Frankel’s piece was published about three weeks before the release of special counsel Robert Mueller’s report on Russian interference in the 2016 election, which found insufficient evidence to show coordination between the Trump campaign and Russia in the lead-up to the election. But it came out three days after Attorney General William Barr released a four-page summary of the report stating as much, though Mueller himself raised issues with the way his findings were characterized in the memo.

“At the time the defamatory article was published, the public record, and the Times’ own reporting, had already confirmed what Robert Mueller would eventually conclude: that there was no ‘deal’ or ‘quid pro quo’ between the Campaign and Russia,” the complaint claims. “The Times and its writer, Mr. Frankel, consciously disregarded all such information.”

In a statement, the campaign’s senior legal adviser, Jenna Ellis, asserted that Frankel’s assertions “were and are 100 percent false and defamatory,” and that the Times published his piece knowing their inaccuracy “for the intentional purpose of hurting the campaign, while misleading its own readers in the process.”

A spokesperson for the paper pushed back forcefully against the suit and expressed confidence that the Times would ultimately prevail on First Amendment grounds.

“The Trump Campaign has turned to the courts to try to punish an opinion writer for having an opinion they find unacceptable,” the spokesperson said in a statement. “Fortunately, the law protects the right of Americans to express their judgments and conclusions, especially about events of public importance. We look forward to vindicating that right in this case.”

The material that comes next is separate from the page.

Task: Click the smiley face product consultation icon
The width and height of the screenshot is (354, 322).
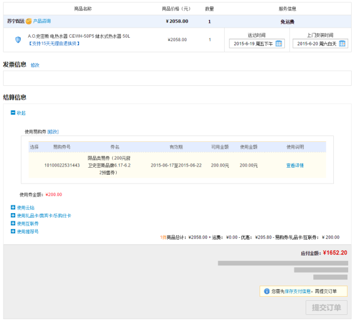Action: click(29, 21)
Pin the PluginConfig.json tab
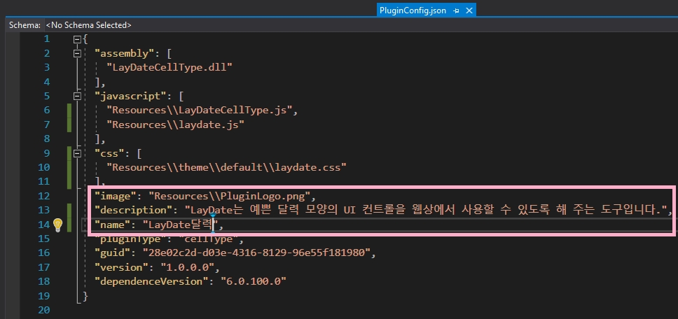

The suit contends that because of the editorial, Trump’s campaign has been forced “and will continue to force” its operatives to “expend funds on corrective advertisements and to otherwise publicize the fact that the campaign did not collude with, have a deal with, or have a ‘quid pro quo’ with Russia regarding the 2016 election.”

While the lawsuit complained that the Trump campaign is forced to counter the claims made in the op-ed, the president’s reelection team has advertised and fundraised significantly off the Mueller report, reportedly raising more than $1 million in the 24 hours after its release.

The lawsuit doesn’t name a dollar amount the campaign is looking to recoup in damages, saying the sum will be proved at trial. But the campaign estimates the total to be in the millions, and is also asking for payment to cover attorneys fees and costs.